— START Text —

I have to say that while I’ve done a fair bit of writing as of late, at the same time I just haven’t been able to get the blogging engine going. This case of “bloggers block” has been going on for almost a month now. It started back during the “port issue”. At 8:00 am the day it happened I was livid at the idea. At 8:30, after I thought about it for a minute, I relaxed a bit. By 10:00 I had done enough research to know that it was a baloney issue, and the shrapnel like phrases of “Arabs in charge of our security”, “selling our ports and our security to the highest bidders” were just a pile of nonsense. By three o’clock that very day the story broke, I couldn’t care less about the issue any more. It just didn’t look to me to be a real issue. It was widely and repeatedly misunderstood and it was propped up to be something other than what it was. Most of what was being said just wasn’t true and frankly it still isn’t true. After a few days I had the distinct feeling that I was being manipulated, that some people’s reactions just weren’t genuine, but spun up and full of froth.
Of course it didn’t end there at the first few days, once the tinder of the underbrush of senselessness started smoldering, the tall trees of logic started to catch fire and burn. We had to sit through day after day of hot lead pouring down from above. It got to the point that you couldn’t talk about it without someone going into full froth mode.
Last year we had the “Harriet Miers kerfuffle", which I couldn’t stand and I begged off of blogging about because it just drove me crazy and that issue was mild compared to the “Ports Kerfuffle”.
Now we face the “Ports issue on steroids”, that being the issue over “Illegal Immigration”. Talking about Immigration is like talking about abortion; no one has ever changed anyone’s mind on the subject so talking about it just annoys the hell out of everyone when the subject comes up. It’s a subject that you can only talk about with people who already agree with you and frankly, what’s the sense in that?
When I hear people use the word “immigration” to describe what is going on, I find it funny because the problem being discussed has almost always has nothing to do with immigration at all. But the problem is, you can’t even talk about the issue in rational terms. “Immigration” isn’t “Migration”. Immigration is a legal process of becoming a citizen of another country. What’s going on now is something more akin to tribal “hunter gatherers” following a pack of bison across the plains for food than the legal process of joining another country.
So now its time for full disclosure. First off, I was born in Southern California, which is many ways the Capital City of the third world in the Western Hemisphere. I lived most of my life south of the San Bernardino Mountains before I went to High School. My father was born in San Pedro and his father was from Germany. After my father left the Navy, he ran a mill in Gardena, and later worked at a variety of furniture factories in the industrial district of LA. To say that my father spoke Spanish at work goes without saying, because that’s who you worked with when you worked in those kinds of jobs. In my own life I’ve worked in commercial landscaping, at a plastic pipe factory and for two summers I worked on a peach orchard in the upper Sacramento Valley. Did I speak Spanish while I did those jobs? You betcha, because that's who I worked with. In my little tiny slice of life, I’ve either worked beside or worked for, went to school with, played with, mowed lawns with immigrants both legal and illegal documented and undocumented for most of my life.

— END Text —

Stated problem 1:
Why does the writer of the post on bloggers block say that talking about immigration annoys everyone? Answer in one to three sentences.

— START Material to process —

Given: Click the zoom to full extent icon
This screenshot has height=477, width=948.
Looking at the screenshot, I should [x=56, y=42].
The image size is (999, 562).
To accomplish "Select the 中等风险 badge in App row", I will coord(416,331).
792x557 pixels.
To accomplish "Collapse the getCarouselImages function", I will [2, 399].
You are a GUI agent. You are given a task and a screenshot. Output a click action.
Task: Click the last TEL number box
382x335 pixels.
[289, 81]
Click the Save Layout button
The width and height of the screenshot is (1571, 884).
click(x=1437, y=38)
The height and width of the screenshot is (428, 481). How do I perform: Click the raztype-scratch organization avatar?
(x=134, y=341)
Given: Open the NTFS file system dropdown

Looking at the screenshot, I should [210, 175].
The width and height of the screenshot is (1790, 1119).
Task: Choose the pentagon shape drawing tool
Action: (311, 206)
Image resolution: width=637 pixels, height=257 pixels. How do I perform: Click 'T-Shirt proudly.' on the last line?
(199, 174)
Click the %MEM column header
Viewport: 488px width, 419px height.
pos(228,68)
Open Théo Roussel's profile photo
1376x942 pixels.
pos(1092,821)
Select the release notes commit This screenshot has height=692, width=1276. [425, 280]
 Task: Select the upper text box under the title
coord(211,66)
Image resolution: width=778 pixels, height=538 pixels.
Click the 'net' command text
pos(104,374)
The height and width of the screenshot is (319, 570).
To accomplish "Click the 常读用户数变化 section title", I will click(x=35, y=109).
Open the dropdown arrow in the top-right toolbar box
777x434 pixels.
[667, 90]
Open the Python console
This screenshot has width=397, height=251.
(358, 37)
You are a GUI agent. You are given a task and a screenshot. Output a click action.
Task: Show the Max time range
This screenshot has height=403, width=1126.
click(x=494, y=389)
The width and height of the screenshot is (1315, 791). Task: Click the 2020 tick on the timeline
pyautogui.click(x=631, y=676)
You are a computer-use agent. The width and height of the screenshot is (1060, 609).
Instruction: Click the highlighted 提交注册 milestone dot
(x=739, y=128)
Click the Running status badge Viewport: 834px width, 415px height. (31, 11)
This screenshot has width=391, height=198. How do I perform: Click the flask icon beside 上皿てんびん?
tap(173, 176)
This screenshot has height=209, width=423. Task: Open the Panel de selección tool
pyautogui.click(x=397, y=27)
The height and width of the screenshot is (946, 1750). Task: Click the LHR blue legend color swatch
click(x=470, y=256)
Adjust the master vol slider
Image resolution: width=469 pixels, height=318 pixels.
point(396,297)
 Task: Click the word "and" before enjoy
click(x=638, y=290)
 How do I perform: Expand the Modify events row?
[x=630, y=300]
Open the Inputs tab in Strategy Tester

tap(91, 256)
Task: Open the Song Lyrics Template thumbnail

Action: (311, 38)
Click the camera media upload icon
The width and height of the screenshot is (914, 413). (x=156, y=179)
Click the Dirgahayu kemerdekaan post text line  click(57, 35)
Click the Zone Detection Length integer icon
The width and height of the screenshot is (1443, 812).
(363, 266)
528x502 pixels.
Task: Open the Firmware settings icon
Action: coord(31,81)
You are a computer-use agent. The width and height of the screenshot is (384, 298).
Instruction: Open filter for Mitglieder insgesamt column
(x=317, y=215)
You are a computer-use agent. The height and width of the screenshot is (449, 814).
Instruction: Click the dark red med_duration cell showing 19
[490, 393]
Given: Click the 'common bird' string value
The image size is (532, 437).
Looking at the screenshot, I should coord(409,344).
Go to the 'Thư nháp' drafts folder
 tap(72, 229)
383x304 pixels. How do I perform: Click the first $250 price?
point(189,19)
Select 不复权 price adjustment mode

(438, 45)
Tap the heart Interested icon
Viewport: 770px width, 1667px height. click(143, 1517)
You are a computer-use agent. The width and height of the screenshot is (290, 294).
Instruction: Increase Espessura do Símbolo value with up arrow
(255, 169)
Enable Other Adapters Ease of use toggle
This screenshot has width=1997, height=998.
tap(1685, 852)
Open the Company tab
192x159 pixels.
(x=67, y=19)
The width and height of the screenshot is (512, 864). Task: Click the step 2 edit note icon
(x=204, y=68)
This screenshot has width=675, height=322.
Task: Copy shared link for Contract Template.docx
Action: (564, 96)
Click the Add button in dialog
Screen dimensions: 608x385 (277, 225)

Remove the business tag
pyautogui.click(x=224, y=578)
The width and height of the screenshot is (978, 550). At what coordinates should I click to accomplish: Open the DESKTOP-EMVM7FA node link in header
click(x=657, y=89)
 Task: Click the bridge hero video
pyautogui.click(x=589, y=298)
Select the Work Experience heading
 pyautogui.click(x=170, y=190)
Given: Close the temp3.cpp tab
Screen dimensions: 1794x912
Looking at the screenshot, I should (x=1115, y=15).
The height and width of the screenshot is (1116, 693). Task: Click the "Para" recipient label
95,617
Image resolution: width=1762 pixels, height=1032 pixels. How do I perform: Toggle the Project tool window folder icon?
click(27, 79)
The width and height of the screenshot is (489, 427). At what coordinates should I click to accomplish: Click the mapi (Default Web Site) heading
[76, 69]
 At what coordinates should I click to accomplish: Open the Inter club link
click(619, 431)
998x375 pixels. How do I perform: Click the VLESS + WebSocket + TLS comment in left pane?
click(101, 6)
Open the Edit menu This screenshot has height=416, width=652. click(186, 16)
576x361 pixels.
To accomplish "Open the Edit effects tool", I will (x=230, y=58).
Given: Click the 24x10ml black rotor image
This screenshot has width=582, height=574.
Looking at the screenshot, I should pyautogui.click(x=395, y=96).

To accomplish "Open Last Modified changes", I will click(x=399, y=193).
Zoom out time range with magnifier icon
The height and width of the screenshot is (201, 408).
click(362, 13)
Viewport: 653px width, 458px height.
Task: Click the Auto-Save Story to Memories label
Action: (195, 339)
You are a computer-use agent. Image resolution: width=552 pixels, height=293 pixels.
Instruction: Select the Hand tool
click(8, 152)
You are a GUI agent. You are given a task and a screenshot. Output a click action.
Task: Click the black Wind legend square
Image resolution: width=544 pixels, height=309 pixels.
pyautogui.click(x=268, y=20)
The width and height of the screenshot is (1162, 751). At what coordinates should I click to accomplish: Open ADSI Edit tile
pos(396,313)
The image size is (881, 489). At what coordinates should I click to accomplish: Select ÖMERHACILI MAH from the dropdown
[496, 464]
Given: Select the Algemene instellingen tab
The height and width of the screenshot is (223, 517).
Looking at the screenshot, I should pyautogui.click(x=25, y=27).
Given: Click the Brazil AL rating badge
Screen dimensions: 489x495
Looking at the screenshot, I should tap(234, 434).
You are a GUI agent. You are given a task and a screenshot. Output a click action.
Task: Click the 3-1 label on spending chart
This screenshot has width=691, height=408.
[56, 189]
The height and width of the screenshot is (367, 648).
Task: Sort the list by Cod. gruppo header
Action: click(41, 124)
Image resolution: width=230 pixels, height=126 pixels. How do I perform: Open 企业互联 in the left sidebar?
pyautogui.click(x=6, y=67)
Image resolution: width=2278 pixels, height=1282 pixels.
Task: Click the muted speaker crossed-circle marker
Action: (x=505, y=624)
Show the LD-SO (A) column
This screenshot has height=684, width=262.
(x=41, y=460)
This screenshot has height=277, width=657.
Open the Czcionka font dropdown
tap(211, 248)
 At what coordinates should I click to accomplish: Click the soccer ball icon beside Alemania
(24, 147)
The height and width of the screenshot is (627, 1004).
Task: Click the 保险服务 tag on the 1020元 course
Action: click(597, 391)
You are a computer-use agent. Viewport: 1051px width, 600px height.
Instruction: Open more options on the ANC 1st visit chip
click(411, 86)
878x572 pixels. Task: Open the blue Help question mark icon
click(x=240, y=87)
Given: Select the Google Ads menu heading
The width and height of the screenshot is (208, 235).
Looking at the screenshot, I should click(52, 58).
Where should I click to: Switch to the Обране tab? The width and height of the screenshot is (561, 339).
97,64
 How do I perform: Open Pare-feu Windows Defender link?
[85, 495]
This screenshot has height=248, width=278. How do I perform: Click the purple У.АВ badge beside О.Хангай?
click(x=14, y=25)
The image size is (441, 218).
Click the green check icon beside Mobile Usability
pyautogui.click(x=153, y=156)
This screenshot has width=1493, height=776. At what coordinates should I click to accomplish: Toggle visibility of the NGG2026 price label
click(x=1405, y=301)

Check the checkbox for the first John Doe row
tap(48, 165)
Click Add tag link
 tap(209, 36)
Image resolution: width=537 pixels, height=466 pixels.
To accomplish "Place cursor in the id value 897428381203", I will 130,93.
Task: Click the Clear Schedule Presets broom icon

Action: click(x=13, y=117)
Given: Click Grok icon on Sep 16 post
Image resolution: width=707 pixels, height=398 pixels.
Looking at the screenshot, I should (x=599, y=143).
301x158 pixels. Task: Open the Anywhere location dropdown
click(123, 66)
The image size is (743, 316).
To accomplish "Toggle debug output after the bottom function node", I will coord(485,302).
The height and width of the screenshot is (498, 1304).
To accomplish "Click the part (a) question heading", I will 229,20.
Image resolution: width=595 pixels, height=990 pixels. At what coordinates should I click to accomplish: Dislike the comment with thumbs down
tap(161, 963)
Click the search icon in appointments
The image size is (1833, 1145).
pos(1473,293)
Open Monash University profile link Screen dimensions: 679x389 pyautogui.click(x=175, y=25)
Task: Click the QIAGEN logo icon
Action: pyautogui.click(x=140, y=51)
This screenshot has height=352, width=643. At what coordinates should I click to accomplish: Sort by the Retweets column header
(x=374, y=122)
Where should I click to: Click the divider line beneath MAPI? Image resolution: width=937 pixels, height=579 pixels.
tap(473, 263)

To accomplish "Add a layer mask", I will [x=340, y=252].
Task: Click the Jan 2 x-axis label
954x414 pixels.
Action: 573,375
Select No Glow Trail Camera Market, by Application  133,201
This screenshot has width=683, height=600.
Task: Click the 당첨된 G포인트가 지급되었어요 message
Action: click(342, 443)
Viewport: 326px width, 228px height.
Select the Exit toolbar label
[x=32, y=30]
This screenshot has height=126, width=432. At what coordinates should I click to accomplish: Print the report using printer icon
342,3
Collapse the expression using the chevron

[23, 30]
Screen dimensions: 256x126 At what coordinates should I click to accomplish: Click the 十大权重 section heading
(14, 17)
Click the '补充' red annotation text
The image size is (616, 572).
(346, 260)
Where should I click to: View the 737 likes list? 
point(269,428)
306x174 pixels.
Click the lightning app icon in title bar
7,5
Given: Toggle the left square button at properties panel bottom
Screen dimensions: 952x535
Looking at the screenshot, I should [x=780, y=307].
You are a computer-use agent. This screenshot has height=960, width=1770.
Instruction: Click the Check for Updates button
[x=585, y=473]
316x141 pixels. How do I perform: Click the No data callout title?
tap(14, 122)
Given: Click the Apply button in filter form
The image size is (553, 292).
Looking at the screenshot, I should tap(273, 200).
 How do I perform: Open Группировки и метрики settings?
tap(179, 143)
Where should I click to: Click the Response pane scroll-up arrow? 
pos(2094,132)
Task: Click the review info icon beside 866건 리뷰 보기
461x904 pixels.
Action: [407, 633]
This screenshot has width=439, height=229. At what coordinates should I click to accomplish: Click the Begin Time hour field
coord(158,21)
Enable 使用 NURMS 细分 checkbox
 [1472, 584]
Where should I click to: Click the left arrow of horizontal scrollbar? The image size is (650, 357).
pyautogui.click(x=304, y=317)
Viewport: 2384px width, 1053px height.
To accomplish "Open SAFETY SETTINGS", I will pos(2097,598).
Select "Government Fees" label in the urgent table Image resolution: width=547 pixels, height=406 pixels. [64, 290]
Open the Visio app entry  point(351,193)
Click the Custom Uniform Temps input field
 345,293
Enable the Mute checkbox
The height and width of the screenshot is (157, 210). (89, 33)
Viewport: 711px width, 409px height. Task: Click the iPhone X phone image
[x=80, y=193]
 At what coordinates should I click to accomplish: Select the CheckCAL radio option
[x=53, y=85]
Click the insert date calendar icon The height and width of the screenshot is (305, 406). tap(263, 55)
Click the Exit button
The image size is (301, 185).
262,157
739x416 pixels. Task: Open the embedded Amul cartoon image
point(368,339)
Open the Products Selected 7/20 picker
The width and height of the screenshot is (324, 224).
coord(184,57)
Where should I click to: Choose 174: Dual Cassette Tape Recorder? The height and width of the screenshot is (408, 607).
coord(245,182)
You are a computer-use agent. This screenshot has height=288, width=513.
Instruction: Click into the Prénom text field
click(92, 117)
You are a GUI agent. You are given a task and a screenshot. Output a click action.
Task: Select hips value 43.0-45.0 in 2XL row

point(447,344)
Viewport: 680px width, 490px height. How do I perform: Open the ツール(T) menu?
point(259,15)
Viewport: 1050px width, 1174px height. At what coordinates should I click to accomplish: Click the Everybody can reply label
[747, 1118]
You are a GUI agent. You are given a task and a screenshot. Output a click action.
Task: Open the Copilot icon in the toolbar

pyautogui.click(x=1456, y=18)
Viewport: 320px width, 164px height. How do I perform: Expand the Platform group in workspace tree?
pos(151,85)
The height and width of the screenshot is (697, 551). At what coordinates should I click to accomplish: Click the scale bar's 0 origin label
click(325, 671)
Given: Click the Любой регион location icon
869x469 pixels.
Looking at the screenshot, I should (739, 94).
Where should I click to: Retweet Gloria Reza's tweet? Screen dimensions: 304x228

— END Material to process —

Stated problem 2:
Return every line of the records that contains the string "Viewport". Case counts.

Written response 1:
Like abortion, immigration is a subject on which no one has ever changed anyone's mind. So raising it only annoys everyone. It can be discussed only with people who already agree, and the writer sees no sense in that.

Written response 2:
Viewport: 488px width, 419px height.
Click the Running status badge Viewport: 834px width, 415px height. (31, 11)
Viewport: 770px width, 1667px height. click(143, 1517)
Viewport: 653px width, 458px height.
You are a computer-use agent. Viewport: 1051px width, 600px height.
Viewport: 326px width, 228px height.
Viewport: 2384px width, 1053px height.
Viewport: 711px width, 409px height. Task: Click the iPhone X phone image
Viewport: 680px width, 490px height. How do I perform: Open the ツール(T) menu?
Viewport: 1050px width, 1174px height. At what coordinates should I click to accomplish: Click the Everybody can reply label
Viewport: 320px width, 164px height. How do I perform: Expand the Platform group in workspace tree?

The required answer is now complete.